**Supplied records:**
= Beginning of Section =

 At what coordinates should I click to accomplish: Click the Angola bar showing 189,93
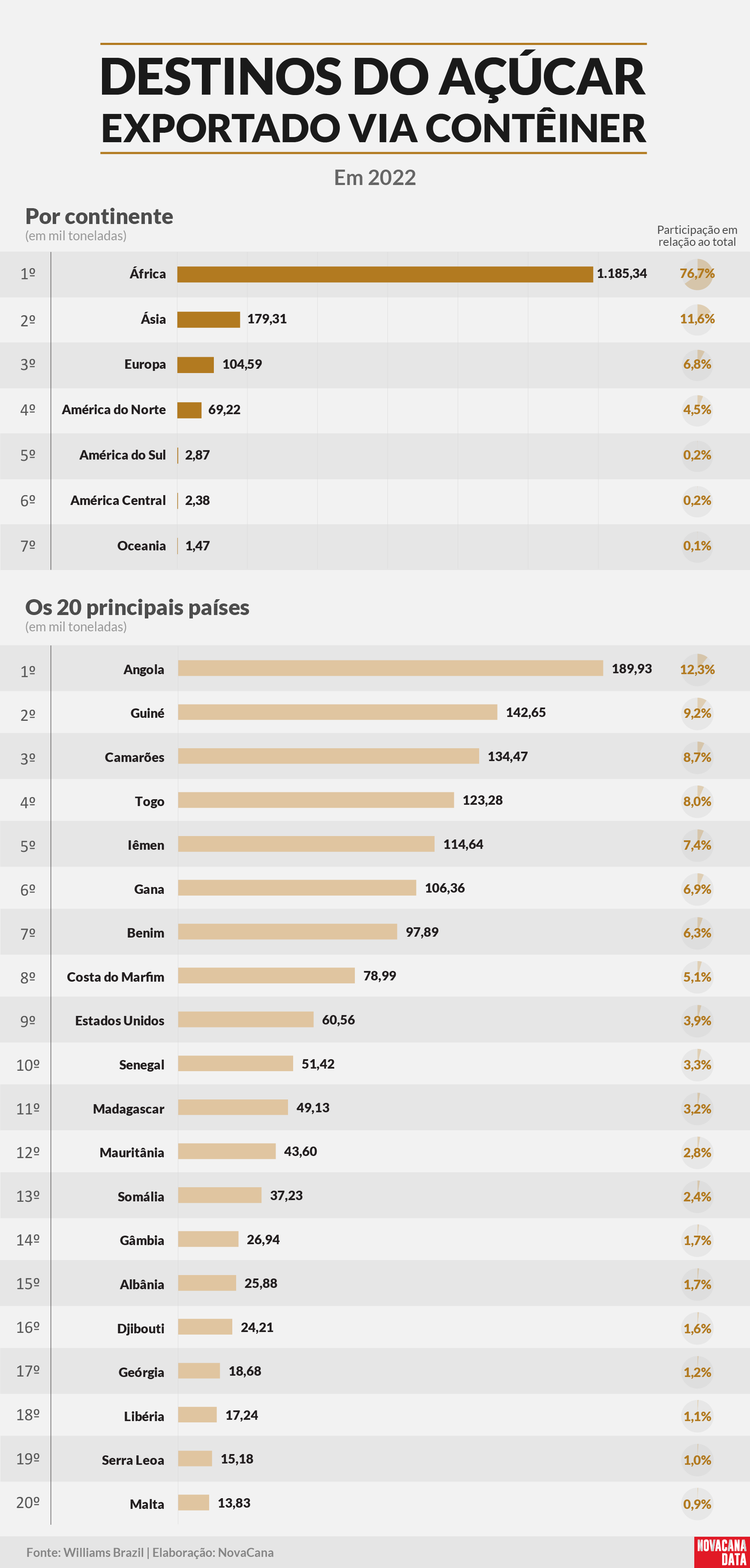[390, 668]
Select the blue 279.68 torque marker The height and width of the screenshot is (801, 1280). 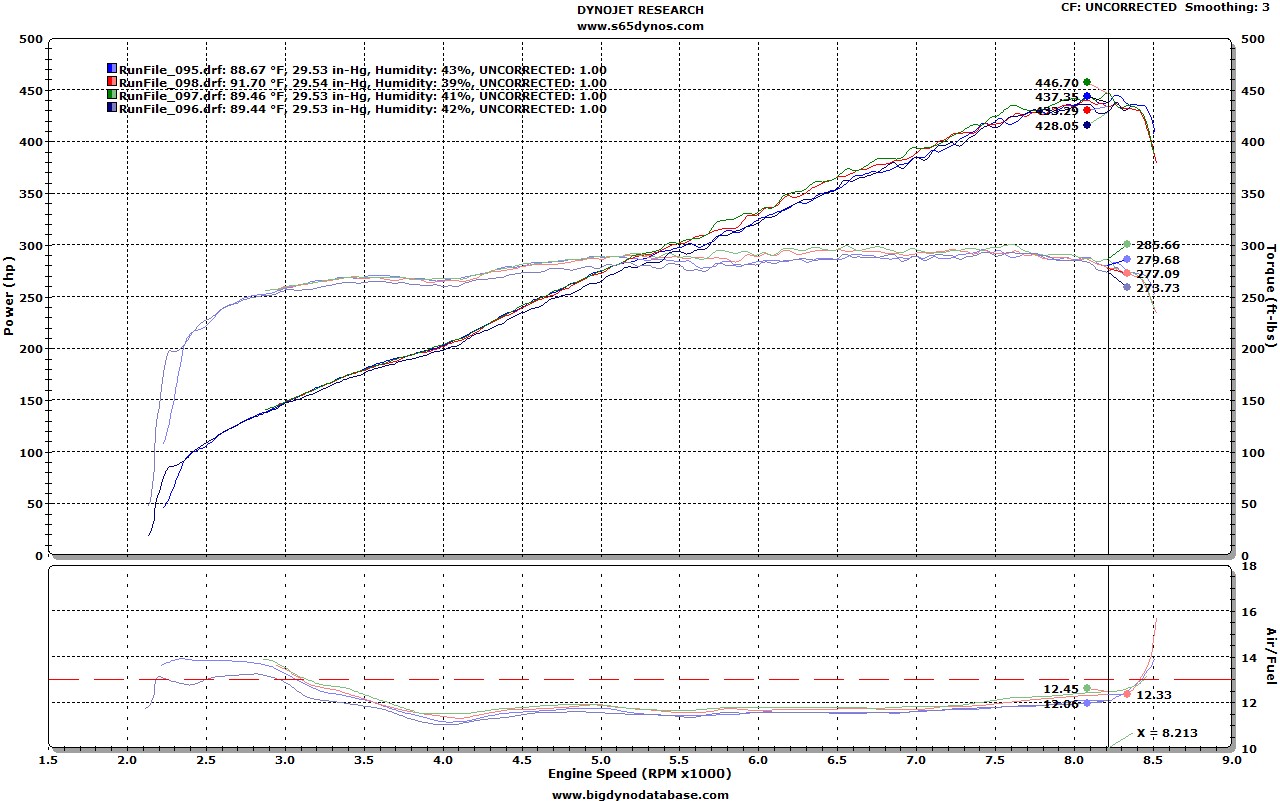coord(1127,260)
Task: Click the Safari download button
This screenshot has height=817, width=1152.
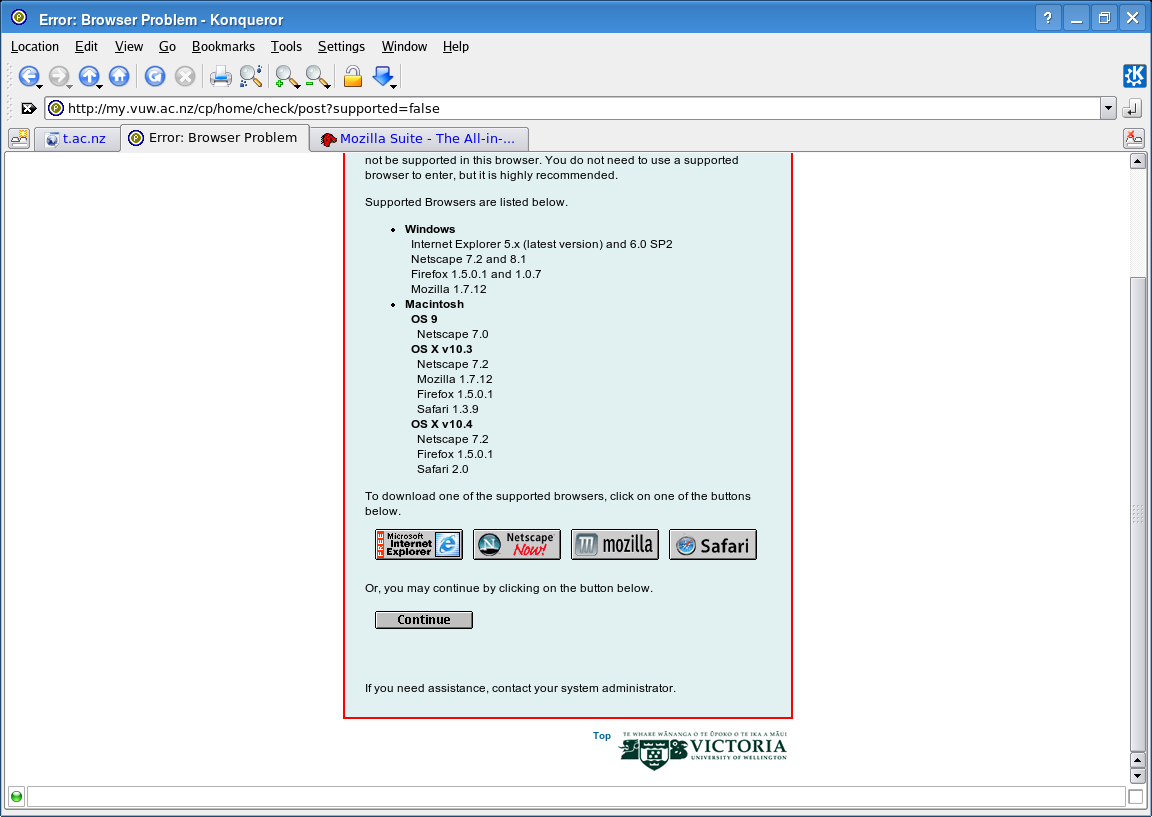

= End of Section =

**Work instruction:**
Reproduce nothing but the lines that run from the line containing "Task: Click the Safari download button" through the last line of the records, inclusive. Omit the pictures.

**Worked solution:**
Task: Click the Safari download button
This screenshot has height=817, width=1152.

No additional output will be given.